- _Text section_
┌────────

This year I was able to make it to Chile in time to celebrate Monica's birthday and we invited a few friends over.

Monica and her close friend Selva getting ready for the party.

Photo (left to right): Gentile Zabalaga, Dina Labbe, Paula Katz, Selva, Herrera.

Photo (left to right): Chago Ferretti, Ana Maria Aguirre, Cecilia Aguirre, Gonzalo Aguirre.

 

Monica is excited about her birthday and eager to blow the candles!

 

Then she hesitates and wonders whether blowing the candles is a good idea after all. What the heck, she blows the candles and makes her wish!

 

Trip to the south of Chile

On December 25 we started our trip to the south of Chile where our primary destination was Chiloe. We drove straight to Valdivia where we spent the first night.

We stayed at this hotel overlooking river Calle Calle; it was nice to see the rowing teams go by in the morning from our room.

The next morning we drove to Niebla, which is a town on the coast where river Calle Calle meets the Pacific ocean. This is Port Niebla, a beautiful site of the Pacific ocean when it is not foggy ("Niebla" means "fog"). We had not been back to this area since 1977, so it was exciting to see the same place after so many years.

 Same place in 1977

 

From Valdivia we drove further south. We stopped in Puerto Montt on our way to Chiloe, our primary destination. We were disappointed with Puerto Montt since it is no longer the nice quiet town where you can have great seafood. You can probably still have excellent seafood, but it is now very crowded and trying to be a big city with the infrastructure of a town. As a result, we decided to keep going to Chiloe and spend the next night in Ancud. For a map of Chiloe so that you can better follow the places we visited, you can click on the following link.

└────────

- _Directives_
(a) In the travel account, in which city did the travelers spend the first night of their trip south?
(b) Based on the travel account, say whether each statement agrees with it, answering yes or no and quoting the deciding words: (i) The hotel where the travelers stayed overlooked river Calle Calle. (ii) Before this trip, the travelers had last been to the Niebla area in 1987. (iii) The travelers spent the night in Puerto Montt on their way to Chiloe.
(c) Carry on the travel account of the trip to the south of Chile from where it ends.
The rows after the travel account are not needed here.

- _Data_

┌────────

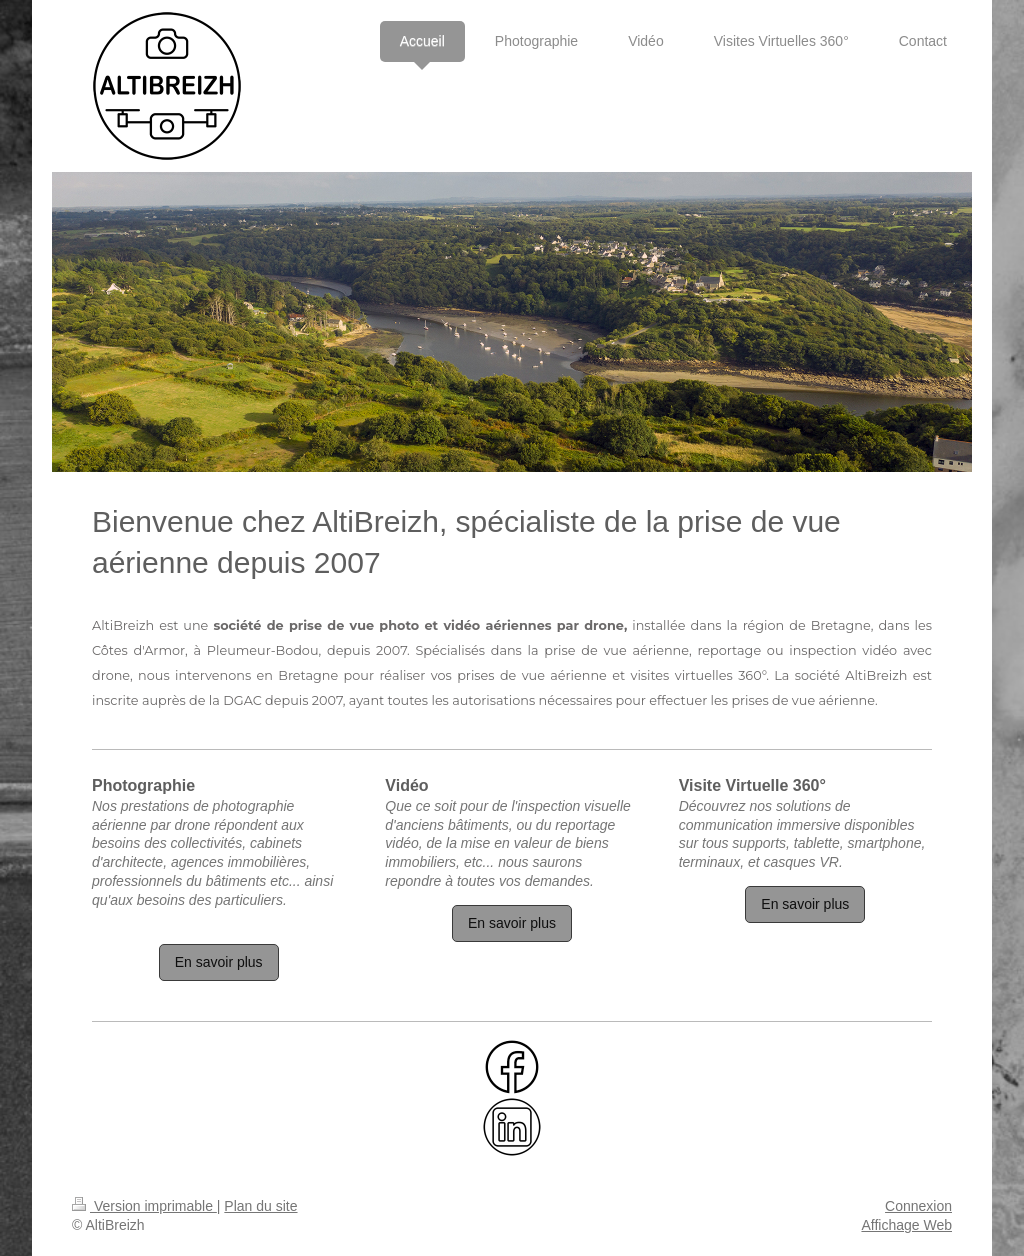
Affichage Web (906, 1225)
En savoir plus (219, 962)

└────────
┌────────

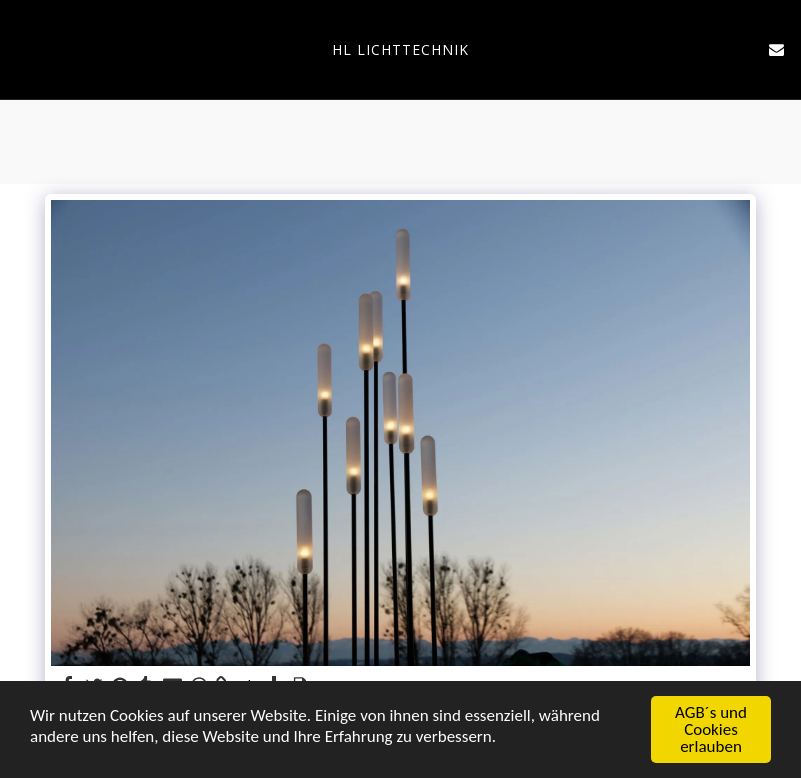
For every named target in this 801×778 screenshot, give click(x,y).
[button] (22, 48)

└────────

- _Answer list_
(a) In Valdivia.

(b)
(i) Yes: "We stayed at this hotel overlooking river Calle Calle"
(ii) No: "We had not been back to this area since 1977"
(iii) No: "we decided to keep going to Chiloe and spend the next night in Ancud"

(c)
Map of Chiloe

On the way to Ancud, we stopped in Caulin, to check out the local oysters recommended by our friend Luis Rojas. They were wonderful and we had a feast!

Chilean oysters from Caulin.

Fairly close to Ancud, on the northwest coast of Chiloe island, there is a penguin colony that we visited. We got on a boat with a few other tourists and saw lots of penguins, which come to this region to breed.

Penguin colony on the northwest coast of Chiloe.

From Ancud we drove to Quemchi, on the eastern coast of Chiloe, which is one of many picturesque towns.

This is the typical contrast one could see in Chiloe; in this case a home that is almost falling apart, but with their DirectTV antenna.

  Our next stop was Tenaun, a tiny town with a beautiful church. Churches seems to be the big thing in most of the island, since every town seemed to compete to have the nicest church.

After getting our first flat tire driving from Tenaun to Castro, we managed to make it to Castro and spent the night there. The next day we explored Lemuy island.

This is the coast in Liucura, a small town in Lemuy island (part of the Chiloe archipelago). At this time it was low tide; in this region the tide can go up and down several meters throughout the day.

Liucura cemetery, typical of many small towns in this region.

Aldachildo is another small town in the island of Lemuy; its church being the most significant site, which was currently undergoing renovation.

The main reason to take the ferry to Lemuy island was to visit the town of Puqueldon. This is because we wanted to see the place that our niece Amelia Benavente and her classmates would visit a few weeks later to do volunteer work. This is the town square, where Amelia and her team worked to make it look much nicer!

From Puqueldon we continued south to Queilen, another typical and nice town in Chiloe.

As we drove back to Castro, we had another flat tire while parked in Chonchi. This time the tire could not be repaired, so we were lucky to find the right tires to buy in Castro the next morning.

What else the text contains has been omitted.